Se sofre de insónia, que afeta um em cada quatro portugueses, tem outras alterações do sono ou dorme com alguém que passa por isso, entre nesta viagem.
Cena 1: O protagonista e o terrorista
Um corpo às voltas na cama… a digladiar-se com o édredon, enquanto vai soltando sons esquisitos. “Nunca vens quando mais preciso de ti” (desabafo ou resmungar de saudade, do Adormecer que não vem). “Grrr, quero que morras!” (insulto proferido à companheira de cama, a Insónia). E logo vem a Fúria, essa grande rival do Sono e, quase sempre, a vencedora deste perverso jogo de forças.
Cena 2: Sede de vingança
Arranjem-se culpados, já, para este estado de sentinela involuntária.
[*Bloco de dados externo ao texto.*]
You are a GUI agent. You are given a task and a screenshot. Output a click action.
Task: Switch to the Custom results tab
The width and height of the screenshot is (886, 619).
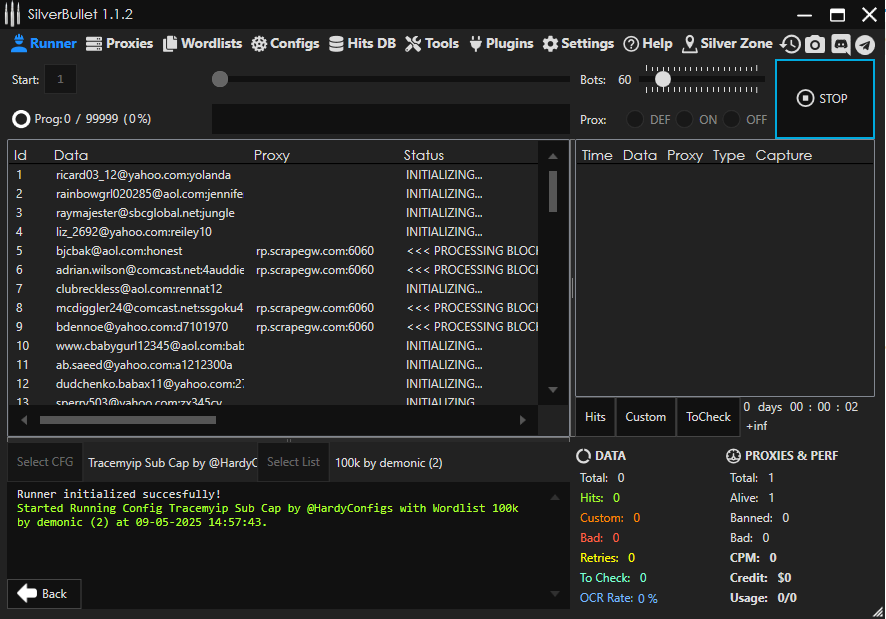coord(645,417)
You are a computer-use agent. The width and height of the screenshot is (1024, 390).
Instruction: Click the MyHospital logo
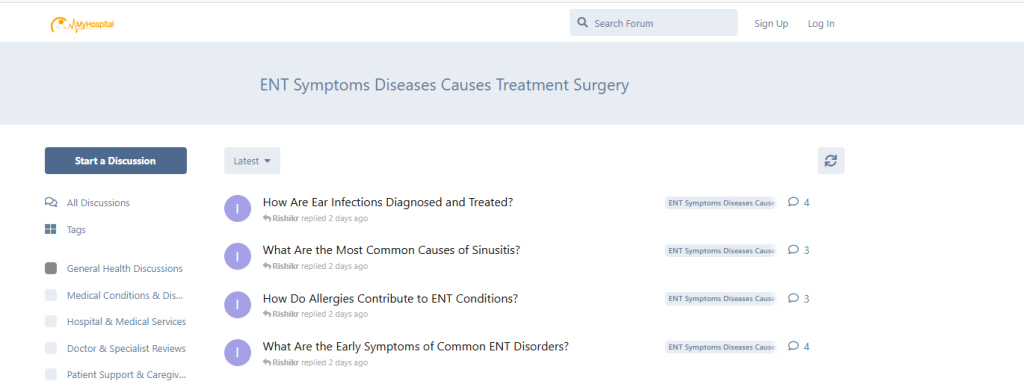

É o puto, que acorda a desoras. A pessoa que dorme ao lado e ressona à grande. O cão ou o gato, que saltam para cima da cama depois de retemperarem forças no sofá, ao serão. O camião do lixo. O alarme do carro do descuidado jovem, que chega da noitada à hora que lhe apetece e não tem de trabalhar amanhã. O imbecil do vizinho do lado que passa a noite a usar o autoclismo.
Cena 3: Purgatório
Já tentou os fones e os tampões nos ouvidos: “Não resulta, ou saem a meio da noite ou incomodam e nem isolam por completo o som ambiente.” Já se cansou de dar cotoveladas à pessoa que está ao lado, para mudar de posição e amainar o ronco: “Diz que lhe faço mal e manda-me ir ao psiquiatra.” Já lhe pediu para perder peso, deixar de fumar, de beber e até lhe comprou pensos para manter as narinas abertas. Também acabou mal: “Da greve do sono passei à do sexo, porque adormeci na sala com a TV ligada, que adotei como baby sitter.“
Nota: Já tentou o “sleep divorce”? Não se assuste. Um estudo canadiano da universidade de Ryerson mostrou dormir em camas separadas era uma prática admitida por 40% dos casais e podia, até, melhorar a sua relação conjugal. Outra pesquisa levada a cabo no Reino Unido com mais de mil casais teve resultados idênticos: uma em cada quatro pessoas adotava esta prática para dormir em paz.
Cena 4: Ponto de viragem
Dizem os entendidos que o problema não está nos outros, mas em nós. Até há quem faça hipnose para o queixoso, pela sua sensibilidade e estado de alerta excessivos. “Ah, então eu é que tenho a culpa?!”, deve estar a pensar, com perplexidade e ar de ‘zombie’ (sobretudo se ler esta prosa pela manhã, após outra noite de duelo e tentativas vãs para engrenar nas ondas delta).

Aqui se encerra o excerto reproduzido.